_Given records_.
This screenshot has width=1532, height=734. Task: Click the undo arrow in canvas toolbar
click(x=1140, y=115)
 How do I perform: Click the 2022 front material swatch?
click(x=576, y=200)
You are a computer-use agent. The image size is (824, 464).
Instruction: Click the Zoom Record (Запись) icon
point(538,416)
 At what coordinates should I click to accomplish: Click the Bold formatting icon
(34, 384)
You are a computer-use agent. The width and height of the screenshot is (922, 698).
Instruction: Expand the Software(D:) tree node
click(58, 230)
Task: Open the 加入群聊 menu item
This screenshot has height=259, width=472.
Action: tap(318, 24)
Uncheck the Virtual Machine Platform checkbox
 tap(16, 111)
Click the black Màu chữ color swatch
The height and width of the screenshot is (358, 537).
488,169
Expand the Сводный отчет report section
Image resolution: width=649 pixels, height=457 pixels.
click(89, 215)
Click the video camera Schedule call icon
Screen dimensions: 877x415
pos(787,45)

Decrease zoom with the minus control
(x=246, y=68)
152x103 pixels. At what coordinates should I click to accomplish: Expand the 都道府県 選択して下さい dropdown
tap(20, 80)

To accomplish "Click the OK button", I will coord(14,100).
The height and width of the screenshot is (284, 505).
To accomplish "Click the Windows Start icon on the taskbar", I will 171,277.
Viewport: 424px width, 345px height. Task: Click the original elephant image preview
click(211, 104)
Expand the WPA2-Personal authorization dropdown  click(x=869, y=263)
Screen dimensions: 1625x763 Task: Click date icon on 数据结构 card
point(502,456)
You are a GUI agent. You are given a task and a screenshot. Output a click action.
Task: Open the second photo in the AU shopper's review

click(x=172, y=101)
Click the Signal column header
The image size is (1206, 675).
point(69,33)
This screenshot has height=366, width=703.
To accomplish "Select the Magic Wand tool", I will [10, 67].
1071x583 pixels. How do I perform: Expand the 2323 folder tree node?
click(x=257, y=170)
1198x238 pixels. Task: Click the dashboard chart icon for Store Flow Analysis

_Task prompt_.
Could you reproduce the lines above, from the one that holds "Task: Open the second" through the last, exactly as they stand?

_Result for this exercise_.
Task: Open the second photo in the AU shopper's review

click(x=172, y=101)
Click the Signal column header
The image size is (1206, 675).
point(69,33)
This screenshot has height=366, width=703.
To accomplish "Select the Magic Wand tool", I will [10, 67].
1071x583 pixels. How do I perform: Expand the 2323 folder tree node?
click(x=257, y=170)
1198x238 pixels. Task: Click the dashboard chart icon for Store Flow Analysis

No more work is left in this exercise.